Изречение показалось ему ханжеским. Во всяком случае, оно не подходило к гордому лицу и плотно сжатым губам Линкольна. Он ссыпал монеты обратно в карман и придвинул к себе листы рукописи.
«Рабочий день бушевал все яростнее, — начал писать он. — На бирже топтали и раздирали на части с полдюжины акций разных наименований, в которые клиенты Гарви Максвелла вложили крупные деньги. Приказы на продажу и покупку летали взад и вперед, как ласточки. Опасности подвергалась часть собственного портфеля Максвелла, и он работал полным ходом, как сложная, тонкая и сильная машина. Слова, решения, поступки следовали друг за другом с быстротой и четкостью часового механизма. Акции и обязательства, займы и фонды, закладные и ссуды — это был мир денег, и в нем не было места ни для мира человека, ни для мира природы».
В углу на маленьком столике зазвонил телефон.
Билл поморщился: он забыл его выключить, когда начал работу.

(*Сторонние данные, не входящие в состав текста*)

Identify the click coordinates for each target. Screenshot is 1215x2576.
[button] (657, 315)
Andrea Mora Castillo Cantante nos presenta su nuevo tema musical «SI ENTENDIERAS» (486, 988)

— Алло, это «Каледония», двадцать восемь, Запад, Двадцать шестая улица?
— Да, это называется так.
— Мне нужен Вильям Сидней Портер.
— Он слушает вас.
— О, это вы, Билл? Я полдня разыскиваю вас по всему городу. Я совсем забыл, что вас теперь зовут О. Генри, и всех спрашиваю о Портере, и никто мне толком ничего не может ответить. Десять минут назад я заскочил в Литературный клуб, загнал в угол какого-то толстяка по имени Боб Дэвис и выжал из него номер вашего телефона. Я всего сутки в городе и…
— Господи, это вы, полковник? — вскрикнул Билл. — Вы в Литературном клубе? Эль, дорогой, постойте, не выходите оттуда никуда ни на секунду. Я сейчас буду с вами! Через пятнадцать минут.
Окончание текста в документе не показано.